But, The Motley Monk has discovered a couple of scenarios that those who designed Obamacare may not have thought enough about, especially with 2014 being an election year.
In a New York Times article last August, the University of Chicago economist, Casey Mulligan, pointed these out:
- ObamaCare will contract the labor market because the law will depress American's incentive to work, and hence, the labor supply. Even those with full-time jobs will have a stronger incentive to work less because nearly everyone is required to purchase healthcare insurance.
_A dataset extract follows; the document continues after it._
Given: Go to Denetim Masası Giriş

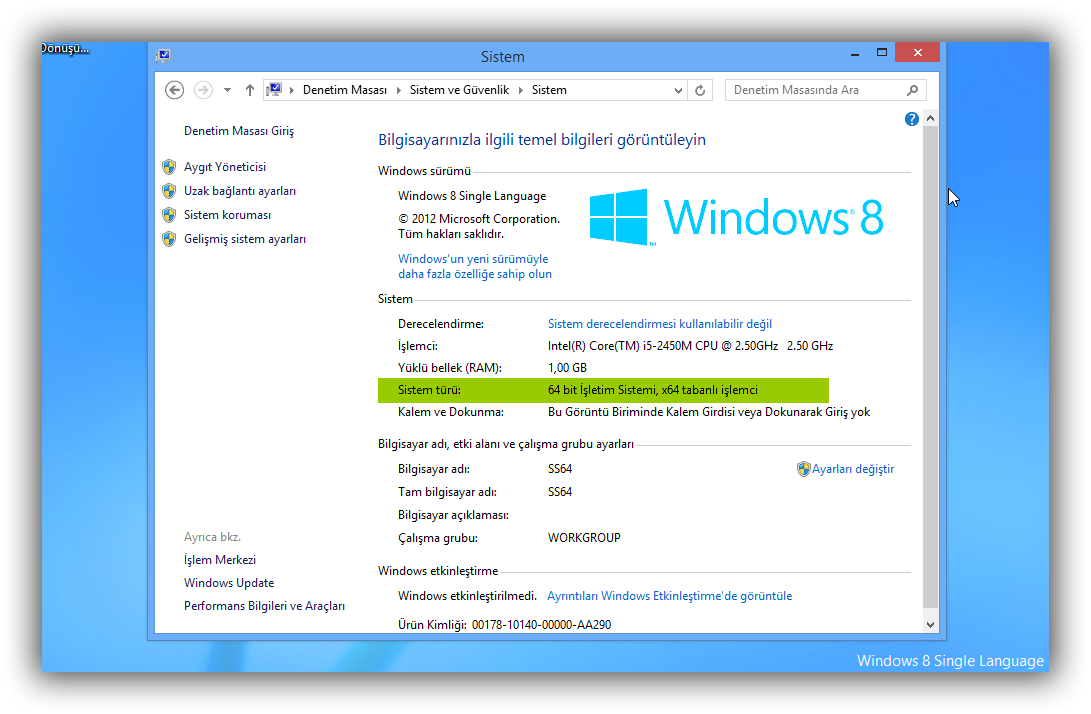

What used to be a "benefit" of employment will increasingly become a personal, after-tax expense.
- Obamacare will provide additional subsidies to low-income families and adds four significant, permanent, implicit unemployment assistance programs, plus various implicit subsidies for underemployment.
- An individual earning 138% to 400% of the poverty line qualifies to receive a federal tax subsidy for health insurance bought on a government exchange. Anyone earning 400 %+ is likely to try to reduce income below the 400% level. Working a little less achieves this goal.
Mulligan points out there's no way to know for sure how Americans will respond to the higher taxes that are part of Obamacare. But, it seems that 2014 will feature: a contracting labor market and labor supply; federal subsidies and unemployment programs will grow; and, productivity will decrease.
So, on that happy note, The Motley Monk wishes his fellow citizens a Happy Obamacare New Year!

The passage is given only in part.